Accurate typhoon wind speed prediction is significant because it enables wind farms to take advantage of high wind speeds and to simultaneously protect wind turbines from damage. However, the wind characteristics of the typhoon are highly random, fluctuating, and nonlinear, which makes precise prediction difficult. One-year wind data collected from a wind farm on the southeast coast of China are employed in the study. The characteristics of the typhoon are analyzed, and a sensitivity study is carried out by comparing two groups of training datasets. This study proposes a hybrid approach that considers both the physical model and the artificial neural network (ANN) model to accurately predict the short-term typhoon wind speed.
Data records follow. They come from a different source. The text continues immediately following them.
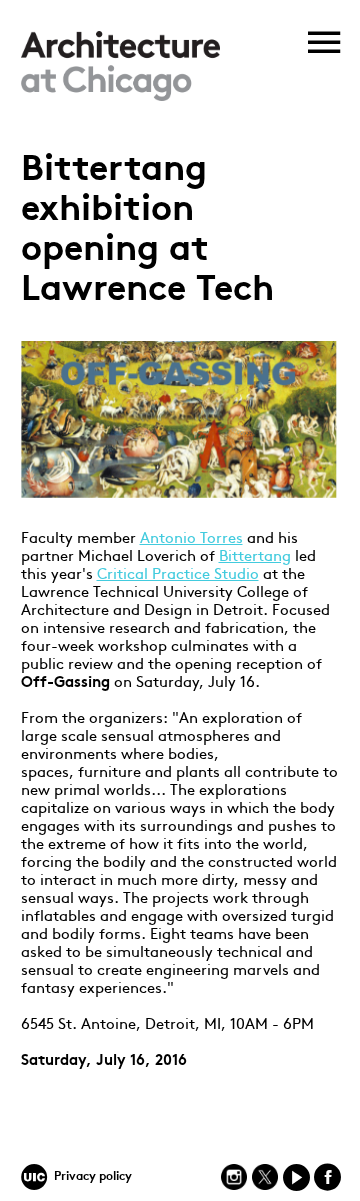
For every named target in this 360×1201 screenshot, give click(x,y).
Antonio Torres (191, 539)
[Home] (121, 97)
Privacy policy (93, 1177)
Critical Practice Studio (178, 575)
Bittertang (255, 557)
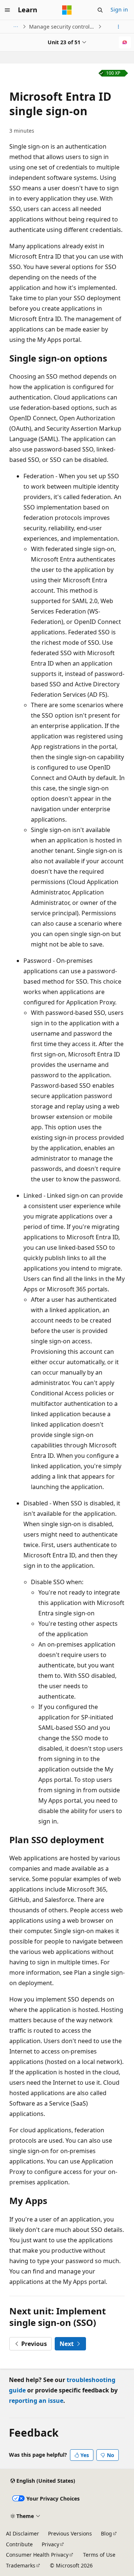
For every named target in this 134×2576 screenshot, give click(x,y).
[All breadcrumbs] (15, 27)
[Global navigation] (7, 10)
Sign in (119, 9)
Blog (106, 2533)
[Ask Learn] (125, 42)
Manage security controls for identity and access (62, 26)
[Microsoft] (67, 10)
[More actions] (118, 27)
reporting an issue (36, 2401)
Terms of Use (99, 2554)
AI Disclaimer (22, 2533)
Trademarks (20, 2565)
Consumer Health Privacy (37, 2554)
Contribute (19, 2544)
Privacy (50, 2544)
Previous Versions (70, 2533)
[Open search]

The variational mode decomposition (VMD) algorithm is selected to decompose wind speed, and the particle swarm optimization (PSO) method is employed to optimize the bidirectional, long short-term memory (Bi-LSTM) prediction model. The results show that the proposed PSO-VMD-Bi-LSTM has strong robustness for making uncertainty predictions and can be utilized to predict the wind speed of typhoons. This study demonstrates the potential of an innovative ANN method to predict wind speed during the typhoon period.

Suggested Citation

  • Li, Jiale & Song, Zihao & Wang, Xuefei & Wang, Yanru & Jia, Yaya, 2022. "A novel offshore wind farm typhoon wind speed prediction model based on PSO–Bi-LSTM improved by VMD," Energy, Elsevier, vol. 251(C).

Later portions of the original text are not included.